• Exercise brief:
Output every row below verbatim, in the order given.
__________________________________________________
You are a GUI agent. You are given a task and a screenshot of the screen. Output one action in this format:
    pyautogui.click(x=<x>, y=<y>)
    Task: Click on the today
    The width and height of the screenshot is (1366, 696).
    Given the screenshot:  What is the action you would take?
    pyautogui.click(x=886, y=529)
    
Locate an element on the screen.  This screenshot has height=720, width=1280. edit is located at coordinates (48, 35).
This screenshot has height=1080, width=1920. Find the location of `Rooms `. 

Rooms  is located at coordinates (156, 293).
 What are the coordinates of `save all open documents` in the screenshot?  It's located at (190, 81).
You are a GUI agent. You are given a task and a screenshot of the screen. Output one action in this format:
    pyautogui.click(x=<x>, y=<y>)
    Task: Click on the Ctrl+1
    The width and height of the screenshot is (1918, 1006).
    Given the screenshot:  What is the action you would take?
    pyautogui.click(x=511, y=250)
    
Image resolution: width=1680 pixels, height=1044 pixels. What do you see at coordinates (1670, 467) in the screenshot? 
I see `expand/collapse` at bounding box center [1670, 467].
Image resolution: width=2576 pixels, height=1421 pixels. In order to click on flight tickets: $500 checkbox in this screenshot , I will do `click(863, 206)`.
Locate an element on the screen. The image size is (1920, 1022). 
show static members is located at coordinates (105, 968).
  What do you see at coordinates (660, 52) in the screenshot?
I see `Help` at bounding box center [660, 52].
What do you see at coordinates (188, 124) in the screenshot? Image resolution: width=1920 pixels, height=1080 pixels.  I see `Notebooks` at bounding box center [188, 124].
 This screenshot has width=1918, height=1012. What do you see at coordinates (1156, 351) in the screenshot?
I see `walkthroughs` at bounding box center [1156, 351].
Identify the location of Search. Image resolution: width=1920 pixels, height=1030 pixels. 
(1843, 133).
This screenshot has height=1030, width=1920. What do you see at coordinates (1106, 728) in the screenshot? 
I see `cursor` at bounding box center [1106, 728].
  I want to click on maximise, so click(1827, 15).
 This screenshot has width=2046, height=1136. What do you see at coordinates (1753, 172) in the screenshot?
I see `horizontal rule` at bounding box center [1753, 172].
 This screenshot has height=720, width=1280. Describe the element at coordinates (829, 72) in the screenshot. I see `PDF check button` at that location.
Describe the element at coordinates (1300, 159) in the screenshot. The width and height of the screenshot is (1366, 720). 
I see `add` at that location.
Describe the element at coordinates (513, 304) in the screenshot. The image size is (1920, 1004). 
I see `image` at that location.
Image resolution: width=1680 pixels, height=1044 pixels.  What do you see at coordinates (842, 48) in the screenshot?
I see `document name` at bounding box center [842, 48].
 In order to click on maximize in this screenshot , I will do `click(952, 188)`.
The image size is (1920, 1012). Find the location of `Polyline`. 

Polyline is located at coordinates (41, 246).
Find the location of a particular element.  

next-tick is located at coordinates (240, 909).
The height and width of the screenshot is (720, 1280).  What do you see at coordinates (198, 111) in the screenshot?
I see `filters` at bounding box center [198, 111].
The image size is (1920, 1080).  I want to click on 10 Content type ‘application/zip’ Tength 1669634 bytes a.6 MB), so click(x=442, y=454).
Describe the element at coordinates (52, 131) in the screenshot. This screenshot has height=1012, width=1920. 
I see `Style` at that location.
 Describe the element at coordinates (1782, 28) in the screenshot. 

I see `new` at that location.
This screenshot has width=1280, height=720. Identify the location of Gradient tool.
__________________________________________________
• Exercise output:
You are a GUI agent. You are given a task and a screenshot of the screen. Output one action in this format:
    pyautogui.click(x=<x>, y=<y>)
    Task: Click on the today
    The width and height of the screenshot is (1366, 696).
    Given the screenshot:  What is the action you would take?
    pyautogui.click(x=886, y=529)
    
Locate an element on the screen.  This screenshot has height=720, width=1280. edit is located at coordinates (48, 35).
This screenshot has height=1080, width=1920. Find the location of `Rooms `. 

Rooms  is located at coordinates (156, 293).
 What are the coordinates of `save all open documents` in the screenshot?  It's located at (190, 81).
You are a GUI agent. You are given a task and a screenshot of the screen. Output one action in this format:
    pyautogui.click(x=<x>, y=<y>)
    Task: Click on the Ctrl+1
    The width and height of the screenshot is (1918, 1006).
    Given the screenshot:  What is the action you would take?
    pyautogui.click(x=511, y=250)
    
Image resolution: width=1680 pixels, height=1044 pixels. What do you see at coordinates (1670, 467) in the screenshot? 
I see `expand/collapse` at bounding box center [1670, 467].
Image resolution: width=2576 pixels, height=1421 pixels. In order to click on flight tickets: $500 checkbox in this screenshot , I will do `click(863, 206)`.
Locate an element on the screen. The image size is (1920, 1022). 
show static members is located at coordinates (105, 968).
  What do you see at coordinates (660, 52) in the screenshot?
I see `Help` at bounding box center [660, 52].
What do you see at coordinates (188, 124) in the screenshot? Image resolution: width=1920 pixels, height=1080 pixels.  I see `Notebooks` at bounding box center [188, 124].
 This screenshot has width=1918, height=1012. What do you see at coordinates (1156, 351) in the screenshot?
I see `walkthroughs` at bounding box center [1156, 351].
Identify the location of Search. Image resolution: width=1920 pixels, height=1030 pixels. 
(1843, 133).
This screenshot has height=1030, width=1920. What do you see at coordinates (1106, 728) in the screenshot? 
I see `cursor` at bounding box center [1106, 728].
  I want to click on maximise, so click(1827, 15).
 This screenshot has width=2046, height=1136. What do you see at coordinates (1753, 172) in the screenshot?
I see `horizontal rule` at bounding box center [1753, 172].
 This screenshot has height=720, width=1280. Describe the element at coordinates (829, 72) in the screenshot. I see `PDF check button` at that location.
Describe the element at coordinates (1300, 159) in the screenshot. The width and height of the screenshot is (1366, 720). 
I see `add` at that location.
Describe the element at coordinates (513, 304) in the screenshot. The image size is (1920, 1004). 
I see `image` at that location.
Image resolution: width=1680 pixels, height=1044 pixels.  What do you see at coordinates (842, 48) in the screenshot?
I see `document name` at bounding box center [842, 48].
 In order to click on maximize in this screenshot , I will do `click(952, 188)`.
The image size is (1920, 1012). Find the location of `Polyline`. 

Polyline is located at coordinates (41, 246).
Find the location of a particular element.  

next-tick is located at coordinates (240, 909).
The height and width of the screenshot is (720, 1280).  What do you see at coordinates (198, 111) in the screenshot?
I see `filters` at bounding box center [198, 111].
The image size is (1920, 1080).  I want to click on 10 Content type ‘application/zip’ Tength 1669634 bytes a.6 MB), so click(x=442, y=454).
Describe the element at coordinates (52, 131) in the screenshot. This screenshot has height=1012, width=1920. 
I see `Style` at that location.
 Describe the element at coordinates (1782, 28) in the screenshot. 

I see `new` at that location.
This screenshot has width=1280, height=720. Identify the location of Gradient tool.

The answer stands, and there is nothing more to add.